Pesticides: a blessing and a curse for European farmers

Environment/Silent Death

Pesticides: a blessing and a curse for European farmers

24 June 2022
Investigate Europe || ""
Investigate Europe
Pesticides are part and parcel of farming to most European farmers. They are the ones who will have to make the change when politicians decide to cut the use of chemicals in fields that grow our food.
We spoke to farmers across the continent about pesticides and the benefits and challenges of sustainable agriculture.

We asked them: Can you imagine farming with much less pesticide? What will it take? Or why can you not imagine it?

Some had fully embraced the idea of abandoning pesticides and adopting more sustainable farming practices. For others, this option seemed simply not viable. It would mean higher production costs, lower yields, and difficulties in accessing larger markets. Some farmers are moving towards sustainability, but continue to use pesticides in some sections of their lands, or experiment with smaller doses than before.

Take a look at the photo gallery below to find out what each of them said.
HUNGARY: “The world has to decide whether we want to eat or not. Because if we cannot save the plant from the insect or whatever, we will starve.” – Zoltán Gyurcsik (Credit: János Bődey/Telex)

NORWAY: “I already use nets instead of insecticides on my carrots. But making it with less herbicides especially, will be hard. We vegetable farmers often have big expenses for manual weeding, and without chemicals they could go through the roof.” - Steinar Dalen, carrot farmer (Credit: Ingeborg Eliassen)

SPAIN: "Pesticides cost a lot. They stop selling the product that we used to buy. The next product they sell you, has the same active material, plus it is weaker, so you have to use more quantity. Of course it is also more expensive. Before, we had everything under control with two or three products. But now we need to use combinations of products, which makes everything more expensive." - Ildefonso Cabaníllas Corchado, tomato producer (Credit: Paulo Pena)

ITALY: "Normally we have about 90 per cent conventional production and 10 per cent organic farming. If we switch to organic, we lose more or less a third of the production. Then, because of less production per hectare, production costs more since I cannot use herbicides and so on.” – Harald Weis, conventional apple farmer (Credit: Alicia Prager and Lorenzo Buzzoni)
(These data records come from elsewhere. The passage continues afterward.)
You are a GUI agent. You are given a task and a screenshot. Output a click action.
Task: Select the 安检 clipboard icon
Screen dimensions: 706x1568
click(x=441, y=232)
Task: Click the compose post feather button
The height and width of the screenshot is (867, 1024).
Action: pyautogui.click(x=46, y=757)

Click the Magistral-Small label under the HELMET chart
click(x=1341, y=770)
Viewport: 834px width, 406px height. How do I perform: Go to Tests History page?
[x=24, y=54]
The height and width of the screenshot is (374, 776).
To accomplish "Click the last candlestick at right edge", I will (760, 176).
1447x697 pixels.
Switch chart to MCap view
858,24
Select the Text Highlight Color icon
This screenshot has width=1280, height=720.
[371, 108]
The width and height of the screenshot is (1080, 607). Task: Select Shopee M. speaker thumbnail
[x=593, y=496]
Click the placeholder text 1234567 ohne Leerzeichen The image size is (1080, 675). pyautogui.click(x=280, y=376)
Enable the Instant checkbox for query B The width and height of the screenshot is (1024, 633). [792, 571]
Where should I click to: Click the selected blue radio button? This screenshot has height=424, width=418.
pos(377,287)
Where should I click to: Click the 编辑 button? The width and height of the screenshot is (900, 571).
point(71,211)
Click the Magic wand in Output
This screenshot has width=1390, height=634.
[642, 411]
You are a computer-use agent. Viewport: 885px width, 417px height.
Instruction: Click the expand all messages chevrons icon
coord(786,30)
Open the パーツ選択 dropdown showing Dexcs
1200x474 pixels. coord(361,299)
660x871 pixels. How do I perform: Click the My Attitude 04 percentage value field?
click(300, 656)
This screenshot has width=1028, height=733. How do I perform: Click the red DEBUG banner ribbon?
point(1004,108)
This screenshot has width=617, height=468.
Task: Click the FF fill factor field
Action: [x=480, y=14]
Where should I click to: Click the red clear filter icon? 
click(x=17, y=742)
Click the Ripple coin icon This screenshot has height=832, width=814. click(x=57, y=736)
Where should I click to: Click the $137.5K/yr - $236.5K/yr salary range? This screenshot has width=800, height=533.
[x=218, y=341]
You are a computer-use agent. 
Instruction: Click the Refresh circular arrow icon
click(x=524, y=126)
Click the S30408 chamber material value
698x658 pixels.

GERMANY: “Over the last 10 years we have decreased our expenses for plant protection products by 30 per cent, and the amount of the substances by at least 25 per cent. We have achieved this by crop rotation, acidification of the solution to reduce the amount of the ingredient, and by wetting the leaves with a more precise machine”. Dieter Helm and his son Holger, cereal farmers (Credit: Harald Schumann)

FRANCE: “Today, pesticides are a problem for humans, for human health. Climate change is a problem for humanity. Sometimes we fight the wrong battles. If we don’t take the fight against climate change as our starting point, there’s no point in asking the question of pesticides. Pesticides must therefore become a tool for practices that will help the climate.” - Felix Noblia (Credit: Pascal Hansens)

GREECE: “When it comes to harmful plants and weeds, we will face a big problem if herbicides stop existing in their current form. First we would need a lot more farm workers, who today do not exist, and even if they did, the costs would be too large for a Greek farmer to bear.” - Giannis Koukoutsis, President of Farmers Cooperative (Credit: Eurydice Bersi)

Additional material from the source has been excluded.